National leader John Key said he was unhappy he had not been briefed before the guarantee announcement, which Prime Minister Helen Clark made at Labour's election campaign launch on Sunday.
Mr Key said he had been told by Reserve Bank Governor Alan Bollard that this was at the discretion of the Government.
Dr Cullen said he had to move quickly because he had been working with Australian ministers and needed to make the announcement at the same time as they did about their own guarantee scheme.
Parts of the scheme had yet to be completed.
"I am very happy to have further briefings for Mr Key and [National's finance spokesman Bill] English and other party leaders who want briefings," Dr Cullen said.
"There are clearly issues ongoing that need to be thought through, as I think both Mr English and I recognise, and we are not very far apart in our views on these matters."
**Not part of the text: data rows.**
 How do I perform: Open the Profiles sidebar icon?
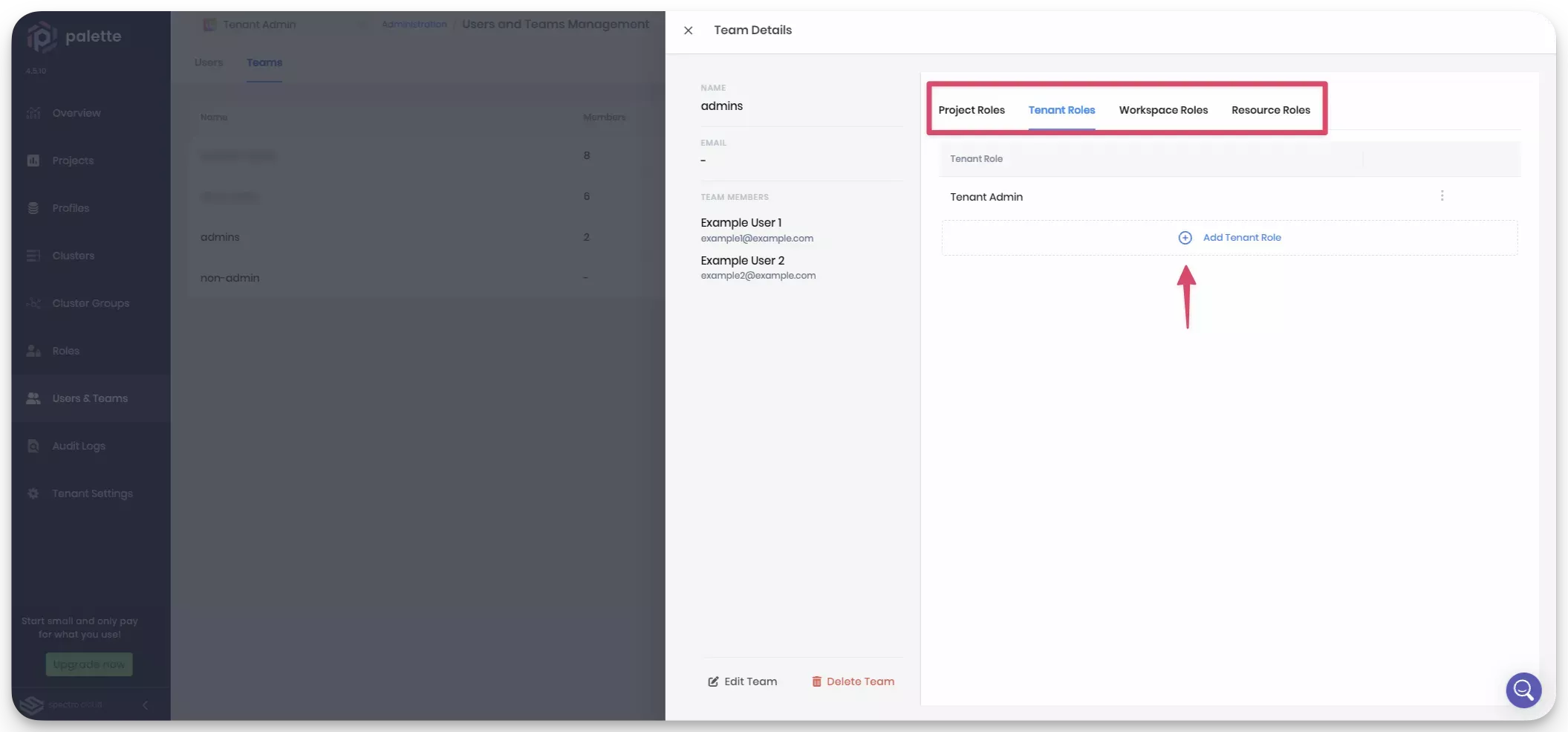pos(33,208)
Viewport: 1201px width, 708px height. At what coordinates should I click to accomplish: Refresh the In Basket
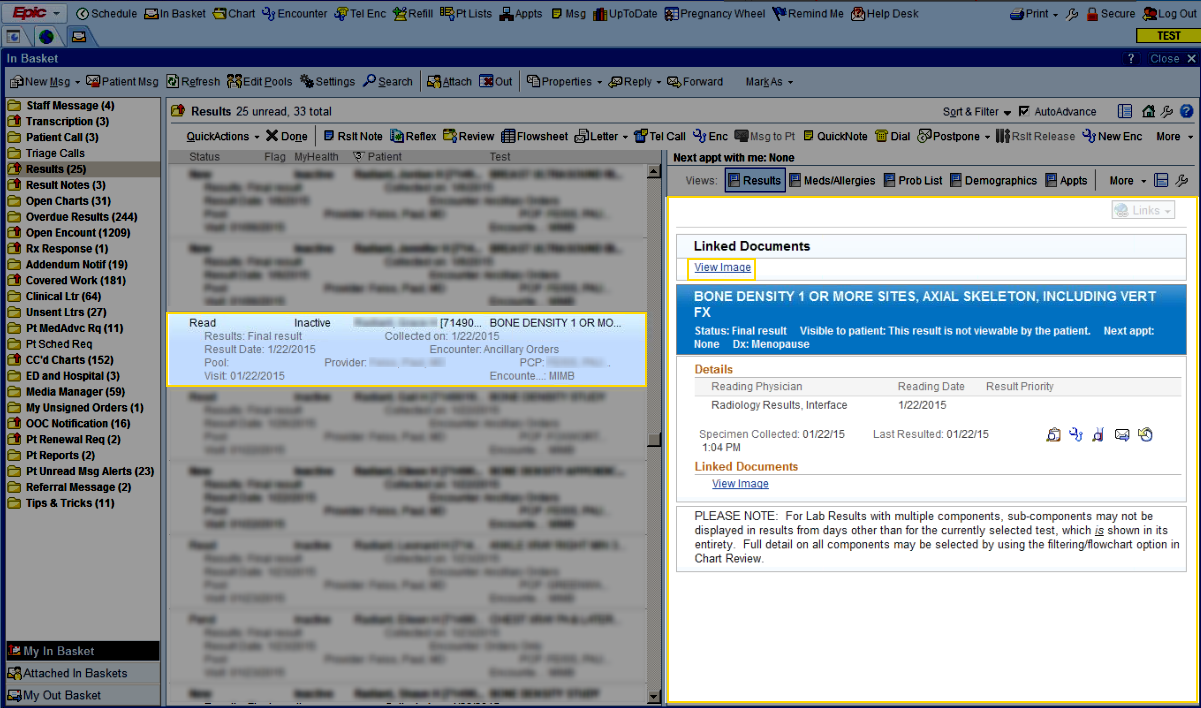[x=193, y=82]
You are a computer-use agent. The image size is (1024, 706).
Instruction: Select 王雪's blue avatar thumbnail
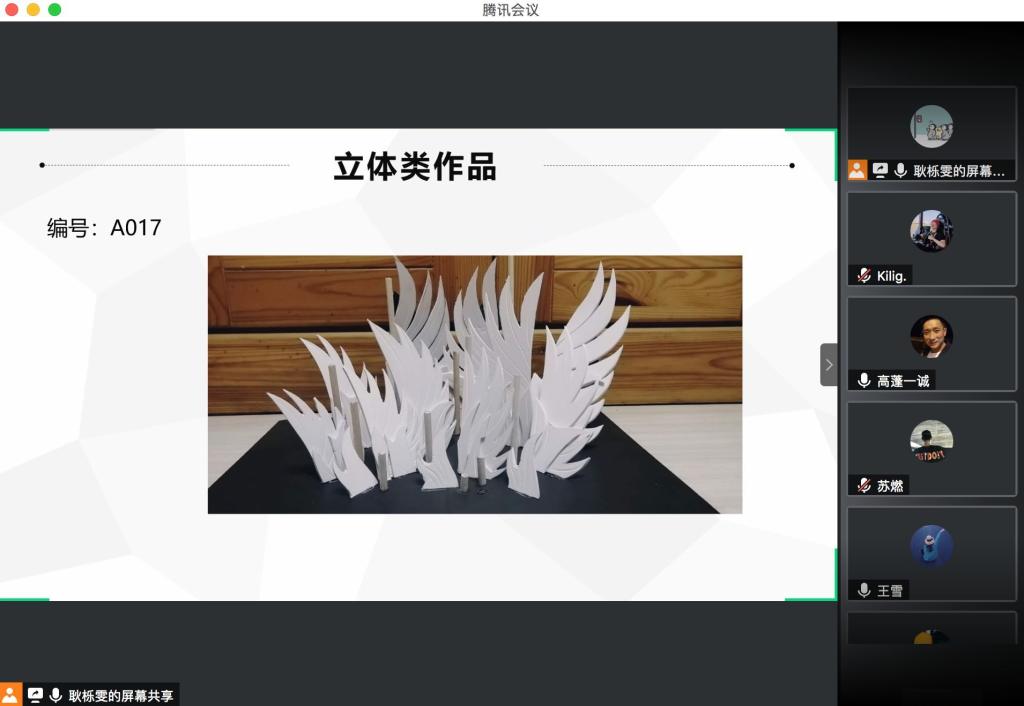tap(931, 546)
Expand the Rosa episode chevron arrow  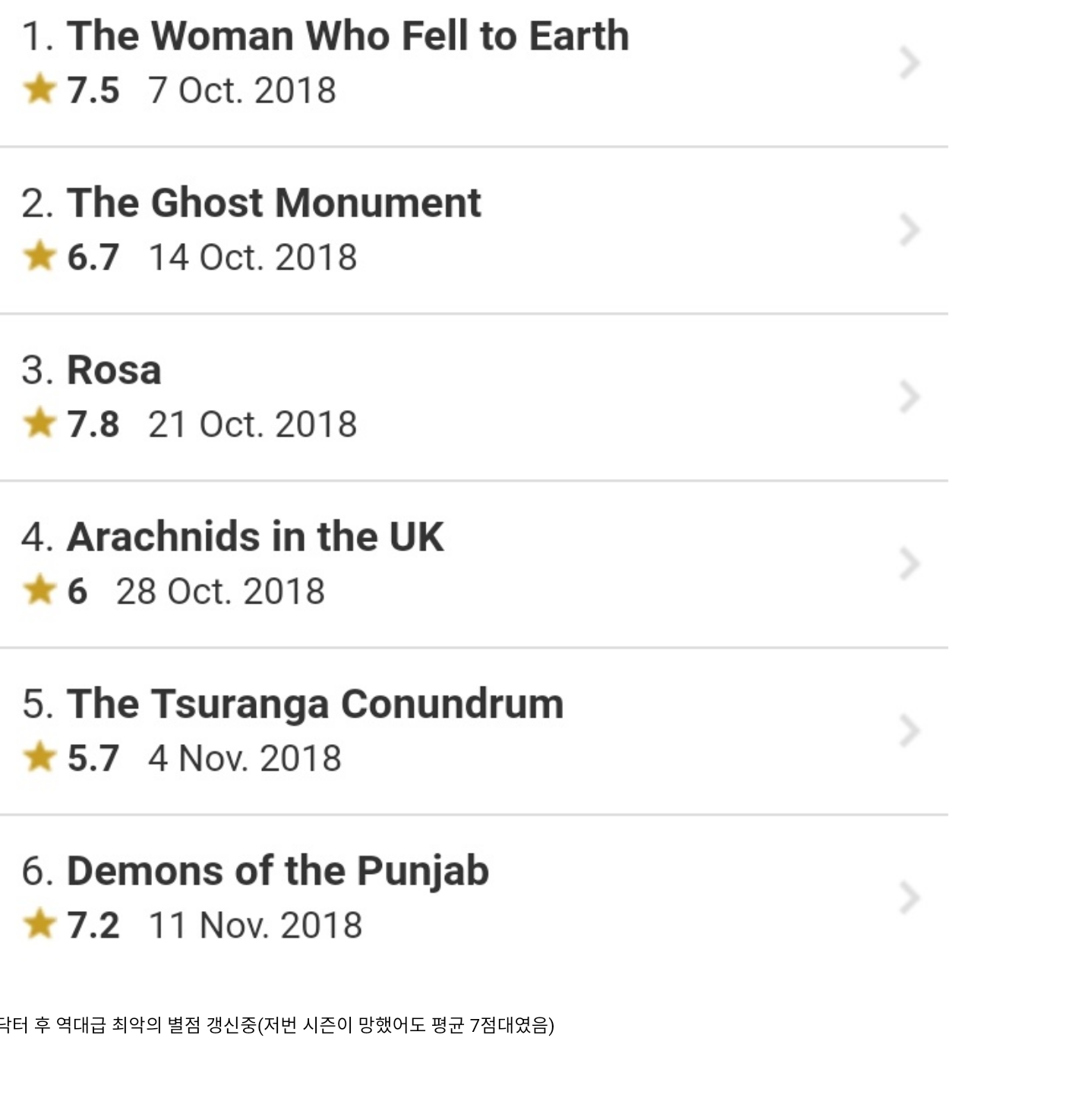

Mr English and others have queried why the New Zealand guarantee does not go as far as the Australian scheme and cover intra-bank loans and wholesale deposits.
Dr Cullen indicated this was one area being worked on.
To offer an across-the-board guarantee to intra-bank loans and wholesale deposits would mean increasing the Government liability from $150 billion to $450 billion.
This would mean taking on the liabilities of the Australian parent companies and the Government was not willing to take on all the risk of the banks' overseas owners.
"There is no need for us to rush into any decisions on those matters because the banks are not in a position where they need to be renewing those credit lines," Dr Cullen said.
Time would be taken to sort through the issues and see what the Australians' final scheme looked like.
Dr Cullen said he had to act quickly because the risk was that if the banks and financial institutions had opened on Monday with no guarantee in place, then people might have started moving their cash overseas.
"I am not saying there would have been a vast flood, but we simply didn't know."
National has endorsed the scheme in general, but Mr English said its design could lead to foreign banks being unwilling to lend their money into the New Zealand system.
Fears have also been raised that failing finance companies could try to usethe scheme to lever themselves out oftrouble.
Mr English said managing the scheme in a way that did not encourage smaller finance companies to take extra risks or use it to try to get themselves out of trouble would be difficult.
There are also questions about what would happen to those financial institutions that did not receive a Government guarantee.
Asked if this would be the kiss of death for such companies, Dr Cullen said that he had no comment to make on the issue.